Wow, too bad it's not WA, but right next door in ID. When I get a chance (ha!) I'll dig through the ID state administrative code to see if I can find similar references there. The other part (and I didn't realize this) was that it was actually sold by the bank as a reposessed home. Now I remember when I was buying my last 911, I stumbled across a deal that looked too good to be true, and it was a repo-911. Knowing it's past, I looked closer than I maybe would have looked at another car, and I found some things that made me not buy that car, not at any price. My curiosity re: the litigation route is whether some portion of the fault lies with my sister, in that they didn't exercise due diligence in checking thoroughly for meth before going in.

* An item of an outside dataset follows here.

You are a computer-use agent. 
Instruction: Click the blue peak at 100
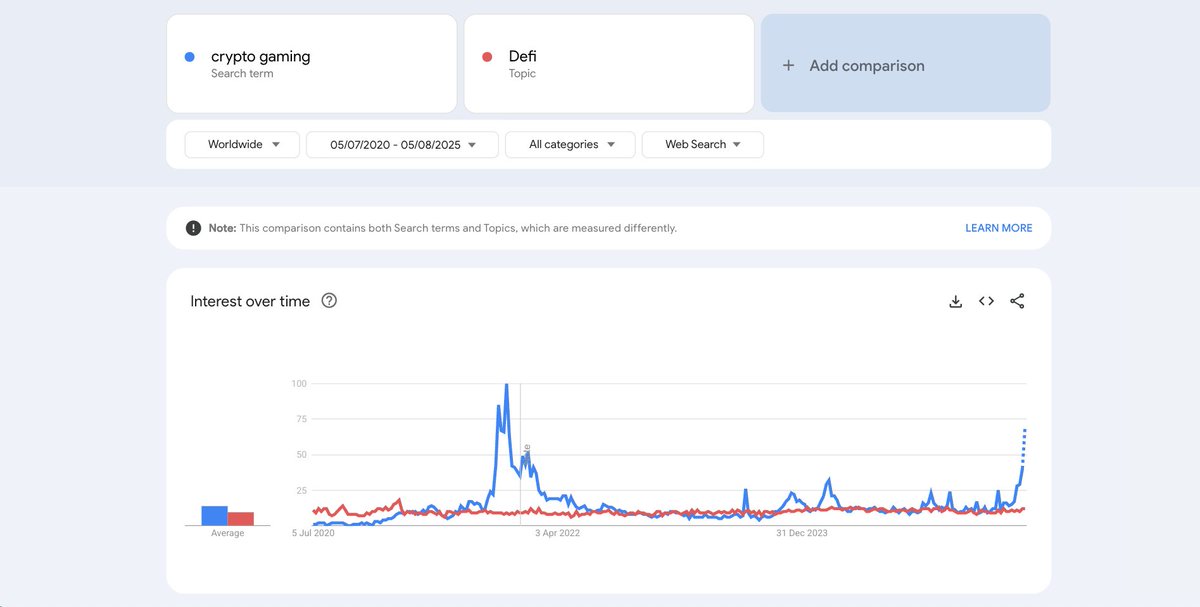coord(507,385)
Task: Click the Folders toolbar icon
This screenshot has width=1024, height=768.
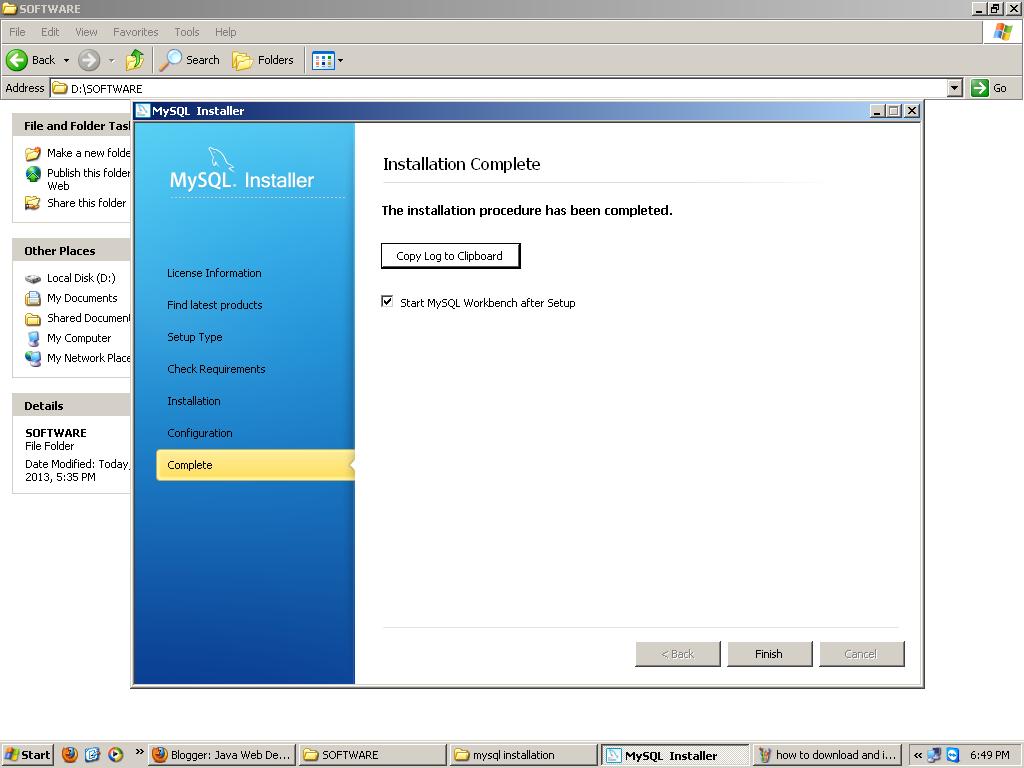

I talked to my Mom re: this issue; sister is on the road with no cell phone, and I won't see her until Sunday. Mom strongly disliked the idea of litigation -- I'll keep pushing on her, because it really seems like someone should have had the due diligence to figure this out before they sold it. I absolutely agree that HO insurance should cover at least a segment of the costs, but that route has been tried and the answer is, in fact, "NO."
My suspicion is that _someone_ should have checked this before selling to first-time home-buyers, newliweds, etc., but my sneaking concern is that maybe it should have been the buyer, not the seller. OTOH, banks have a lot of money, so maybe deep pockets wouldn't balk too heavily at shelling out the $10K to fix the house, as compared with whatever the cost of bad publicity could end up being.